Data-/Web-Mining and Pattern Recognition can be considered as Machine
Learning applications. A more concrete but not complete list of
applications is:
- Robotics
- Marketbasket analysis, customer analysis and recommender systems
- Object Recognition (including character- speech- and face recognition) and Computer Vision
- Search Engines
- Sentiment Analysis, Opinion Mining
- Gaming
- Speech- and ImageCompression
- ...
The lecture aims to provide the necessary theory as well as insights into the most important applications of Machine Learning. In the excercises students learn to program algorithms and small applications. Python is applied for this programming since it is easy to learn and provides a bunch of helpful packages.
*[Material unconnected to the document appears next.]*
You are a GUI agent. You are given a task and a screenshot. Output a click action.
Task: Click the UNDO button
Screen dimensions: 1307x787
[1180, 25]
The lecture is structured as follows
- Introduction, Overview and Categorisation
- Relations between Machine Learning, Artificial Intelligence and Data Mining
- Bayesian Learning Theory
- Neuronal Networks
- Support Vector Machines and Kernel Methods
- Learning Association Rules
- Cluster Analysis
- Feature Selection and Feature Extraction
- Learning with Sequential Data / Time-Series Prediction
- Local Modells
- Reinforcement Learning
An excerpt of applications, which will be programmed in the exercises:
- Recommender Systems
- Document Classification
- Predictions based on linear- and non-linear regression
- Character recognition
- Face recognition
- Colorspace transformation
- ...
In the first exercise an introduction into the basic concepts of Python will be provided.